◆ **Instrucciones de la tarea**
Cita al pie de la letra el tramo que va desde la línea que contiene "This screenshot has width=729, height=545." hasta la que contiene "[x=166, y=91]", ambas incluidas, y nada más.

◆ **Material proporcionado**
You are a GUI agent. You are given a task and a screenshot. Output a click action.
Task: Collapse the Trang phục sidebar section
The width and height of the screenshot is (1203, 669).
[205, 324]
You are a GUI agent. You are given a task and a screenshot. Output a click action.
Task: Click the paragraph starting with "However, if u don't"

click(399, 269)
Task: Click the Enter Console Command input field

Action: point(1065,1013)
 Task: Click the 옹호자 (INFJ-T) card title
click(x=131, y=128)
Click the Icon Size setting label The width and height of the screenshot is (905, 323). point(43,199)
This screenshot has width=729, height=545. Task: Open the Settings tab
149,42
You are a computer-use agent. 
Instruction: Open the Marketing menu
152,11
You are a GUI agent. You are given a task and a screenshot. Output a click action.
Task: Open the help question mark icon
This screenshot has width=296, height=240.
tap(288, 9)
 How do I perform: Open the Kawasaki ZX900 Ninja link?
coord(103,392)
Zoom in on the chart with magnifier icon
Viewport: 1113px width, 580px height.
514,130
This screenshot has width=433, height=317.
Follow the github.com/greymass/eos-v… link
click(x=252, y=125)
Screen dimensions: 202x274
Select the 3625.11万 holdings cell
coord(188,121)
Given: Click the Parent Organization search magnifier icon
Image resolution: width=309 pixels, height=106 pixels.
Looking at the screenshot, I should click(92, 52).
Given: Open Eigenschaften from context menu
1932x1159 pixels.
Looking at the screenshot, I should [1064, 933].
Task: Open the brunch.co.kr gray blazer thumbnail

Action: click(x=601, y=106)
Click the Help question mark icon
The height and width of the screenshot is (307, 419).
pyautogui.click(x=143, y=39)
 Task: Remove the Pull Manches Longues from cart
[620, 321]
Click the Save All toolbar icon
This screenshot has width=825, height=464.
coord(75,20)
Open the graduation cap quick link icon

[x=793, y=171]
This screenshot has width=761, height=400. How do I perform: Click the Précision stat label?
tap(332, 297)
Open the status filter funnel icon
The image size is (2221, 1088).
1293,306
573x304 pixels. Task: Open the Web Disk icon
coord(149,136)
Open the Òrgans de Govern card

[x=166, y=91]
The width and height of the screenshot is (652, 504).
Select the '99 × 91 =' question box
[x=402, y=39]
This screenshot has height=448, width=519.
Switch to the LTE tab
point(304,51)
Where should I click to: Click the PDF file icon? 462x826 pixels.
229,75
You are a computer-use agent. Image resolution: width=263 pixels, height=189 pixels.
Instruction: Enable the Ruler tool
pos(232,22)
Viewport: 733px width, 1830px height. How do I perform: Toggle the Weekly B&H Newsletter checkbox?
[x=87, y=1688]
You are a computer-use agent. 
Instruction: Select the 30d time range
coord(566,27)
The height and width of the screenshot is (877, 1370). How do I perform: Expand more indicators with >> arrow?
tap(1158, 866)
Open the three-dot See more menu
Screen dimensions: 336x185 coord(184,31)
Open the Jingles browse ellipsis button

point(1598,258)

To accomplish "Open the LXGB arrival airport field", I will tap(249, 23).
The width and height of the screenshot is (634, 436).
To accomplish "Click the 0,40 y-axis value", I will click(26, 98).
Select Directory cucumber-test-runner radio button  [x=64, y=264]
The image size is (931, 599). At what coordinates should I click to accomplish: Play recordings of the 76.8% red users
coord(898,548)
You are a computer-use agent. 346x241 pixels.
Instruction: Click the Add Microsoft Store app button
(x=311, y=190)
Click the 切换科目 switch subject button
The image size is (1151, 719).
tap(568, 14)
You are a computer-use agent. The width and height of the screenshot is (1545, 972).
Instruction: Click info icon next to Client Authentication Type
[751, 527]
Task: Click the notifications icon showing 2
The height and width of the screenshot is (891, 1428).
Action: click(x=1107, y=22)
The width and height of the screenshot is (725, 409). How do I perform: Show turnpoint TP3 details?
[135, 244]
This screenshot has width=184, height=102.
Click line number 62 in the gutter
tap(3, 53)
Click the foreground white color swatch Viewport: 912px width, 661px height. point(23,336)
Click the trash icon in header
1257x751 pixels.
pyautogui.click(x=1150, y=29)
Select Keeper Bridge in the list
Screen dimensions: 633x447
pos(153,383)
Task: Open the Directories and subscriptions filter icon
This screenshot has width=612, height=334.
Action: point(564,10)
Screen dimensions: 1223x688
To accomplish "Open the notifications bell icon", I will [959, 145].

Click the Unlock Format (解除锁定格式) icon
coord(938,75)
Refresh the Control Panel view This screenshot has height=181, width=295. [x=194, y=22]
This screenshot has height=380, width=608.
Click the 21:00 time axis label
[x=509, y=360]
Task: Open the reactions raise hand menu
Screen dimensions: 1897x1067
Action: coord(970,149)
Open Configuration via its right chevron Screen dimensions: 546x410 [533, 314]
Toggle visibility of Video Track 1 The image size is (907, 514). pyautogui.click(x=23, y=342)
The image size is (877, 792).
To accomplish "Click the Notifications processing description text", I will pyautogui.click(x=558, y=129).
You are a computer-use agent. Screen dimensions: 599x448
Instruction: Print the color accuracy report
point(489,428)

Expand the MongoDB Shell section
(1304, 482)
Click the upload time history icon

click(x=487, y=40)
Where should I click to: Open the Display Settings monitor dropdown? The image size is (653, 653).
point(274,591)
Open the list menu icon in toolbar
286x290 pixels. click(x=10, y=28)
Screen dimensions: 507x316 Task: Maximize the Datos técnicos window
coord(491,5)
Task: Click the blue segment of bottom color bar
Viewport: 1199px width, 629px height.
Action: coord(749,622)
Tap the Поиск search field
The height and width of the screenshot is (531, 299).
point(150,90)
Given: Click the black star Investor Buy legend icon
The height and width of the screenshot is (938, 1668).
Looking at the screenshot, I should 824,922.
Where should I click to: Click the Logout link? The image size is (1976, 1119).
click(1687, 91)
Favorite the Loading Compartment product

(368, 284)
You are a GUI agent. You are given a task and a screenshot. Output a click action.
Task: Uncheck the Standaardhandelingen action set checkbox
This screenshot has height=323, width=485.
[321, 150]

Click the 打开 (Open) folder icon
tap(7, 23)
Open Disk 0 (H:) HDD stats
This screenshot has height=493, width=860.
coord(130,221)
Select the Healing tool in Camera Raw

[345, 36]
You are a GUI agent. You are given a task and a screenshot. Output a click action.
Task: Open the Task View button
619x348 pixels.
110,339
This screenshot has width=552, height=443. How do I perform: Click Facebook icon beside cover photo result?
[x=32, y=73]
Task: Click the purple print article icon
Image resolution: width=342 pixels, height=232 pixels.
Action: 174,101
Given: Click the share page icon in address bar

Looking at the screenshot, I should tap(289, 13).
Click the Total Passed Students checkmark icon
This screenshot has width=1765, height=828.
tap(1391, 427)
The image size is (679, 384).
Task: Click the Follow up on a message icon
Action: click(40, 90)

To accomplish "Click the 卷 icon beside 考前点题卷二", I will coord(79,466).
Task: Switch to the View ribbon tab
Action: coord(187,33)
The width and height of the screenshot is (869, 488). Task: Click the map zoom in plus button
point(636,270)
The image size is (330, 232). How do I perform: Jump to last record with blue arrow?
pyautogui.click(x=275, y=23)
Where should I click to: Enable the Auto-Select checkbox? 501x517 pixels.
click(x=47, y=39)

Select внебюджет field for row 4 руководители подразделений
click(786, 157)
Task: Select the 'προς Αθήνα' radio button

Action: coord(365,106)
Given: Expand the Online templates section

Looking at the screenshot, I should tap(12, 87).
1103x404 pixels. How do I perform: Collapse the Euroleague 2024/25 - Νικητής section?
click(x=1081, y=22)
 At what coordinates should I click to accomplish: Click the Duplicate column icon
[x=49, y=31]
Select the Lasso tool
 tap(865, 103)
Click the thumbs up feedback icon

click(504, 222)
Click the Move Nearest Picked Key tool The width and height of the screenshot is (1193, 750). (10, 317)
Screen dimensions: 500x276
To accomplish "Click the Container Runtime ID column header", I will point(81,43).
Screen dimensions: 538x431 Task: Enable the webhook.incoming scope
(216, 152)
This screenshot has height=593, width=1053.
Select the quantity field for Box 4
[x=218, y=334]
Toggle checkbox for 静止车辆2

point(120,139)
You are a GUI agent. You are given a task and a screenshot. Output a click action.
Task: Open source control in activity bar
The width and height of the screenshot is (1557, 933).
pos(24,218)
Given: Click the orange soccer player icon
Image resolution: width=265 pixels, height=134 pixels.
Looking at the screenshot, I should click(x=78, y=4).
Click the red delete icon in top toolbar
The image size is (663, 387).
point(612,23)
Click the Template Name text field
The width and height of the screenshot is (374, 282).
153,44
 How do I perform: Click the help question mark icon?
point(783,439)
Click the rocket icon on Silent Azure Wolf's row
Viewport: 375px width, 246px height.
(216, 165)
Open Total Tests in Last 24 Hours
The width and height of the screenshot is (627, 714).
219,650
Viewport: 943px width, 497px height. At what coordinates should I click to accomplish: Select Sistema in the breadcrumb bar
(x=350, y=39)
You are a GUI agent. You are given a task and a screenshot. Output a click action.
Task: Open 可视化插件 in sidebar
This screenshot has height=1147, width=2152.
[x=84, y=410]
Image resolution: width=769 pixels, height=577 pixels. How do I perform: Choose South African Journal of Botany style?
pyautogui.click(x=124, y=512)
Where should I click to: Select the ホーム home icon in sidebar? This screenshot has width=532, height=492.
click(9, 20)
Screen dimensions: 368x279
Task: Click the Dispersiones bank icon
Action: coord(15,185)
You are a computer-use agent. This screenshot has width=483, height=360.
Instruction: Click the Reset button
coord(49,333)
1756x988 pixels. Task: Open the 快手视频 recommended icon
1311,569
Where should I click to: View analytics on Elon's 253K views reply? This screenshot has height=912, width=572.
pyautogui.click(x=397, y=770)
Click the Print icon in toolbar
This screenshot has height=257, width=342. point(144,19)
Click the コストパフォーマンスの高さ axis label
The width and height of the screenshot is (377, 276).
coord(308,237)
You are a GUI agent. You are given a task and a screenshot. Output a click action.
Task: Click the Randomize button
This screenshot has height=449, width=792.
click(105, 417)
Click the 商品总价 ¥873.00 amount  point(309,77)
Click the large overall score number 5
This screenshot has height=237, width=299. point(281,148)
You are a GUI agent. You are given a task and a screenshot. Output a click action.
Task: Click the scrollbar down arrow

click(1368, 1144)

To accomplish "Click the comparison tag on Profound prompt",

◆ **Respuesta correcta**
This screenshot has width=729, height=545. Task: Open the Settings tab
149,42
You are a computer-use agent. 
Instruction: Open the Marketing menu
152,11
You are a GUI agent. You are given a task and a screenshot. Output a click action.
Task: Open the help question mark icon
This screenshot has width=296, height=240.
tap(288, 9)
 How do I perform: Open the Kawasaki ZX900 Ninja link?
coord(103,392)
Zoom in on the chart with magnifier icon
Viewport: 1113px width, 580px height.
514,130
This screenshot has width=433, height=317.
Follow the github.com/greymass/eos-v… link
click(x=252, y=125)
Screen dimensions: 202x274
Select the 3625.11万 holdings cell
coord(188,121)
Given: Click the Parent Organization search magnifier icon
Image resolution: width=309 pixels, height=106 pixels.
Looking at the screenshot, I should click(92, 52).
Given: Open Eigenschaften from context menu
1932x1159 pixels.
Looking at the screenshot, I should [1064, 933].
Task: Open the brunch.co.kr gray blazer thumbnail

Action: click(x=601, y=106)
Click the Help question mark icon
The height and width of the screenshot is (307, 419).
pyautogui.click(x=143, y=39)
 Task: Remove the Pull Manches Longues from cart
[620, 321]
Click the Save All toolbar icon
This screenshot has width=825, height=464.
coord(75,20)
Open the graduation cap quick link icon

[x=793, y=171]
This screenshot has width=761, height=400. How do I perform: Click the Précision stat label?
tap(332, 297)
Open the status filter funnel icon
The image size is (2221, 1088).
1293,306
573x304 pixels. Task: Open the Web Disk icon
coord(149,136)
Open the Òrgans de Govern card

[x=166, y=91]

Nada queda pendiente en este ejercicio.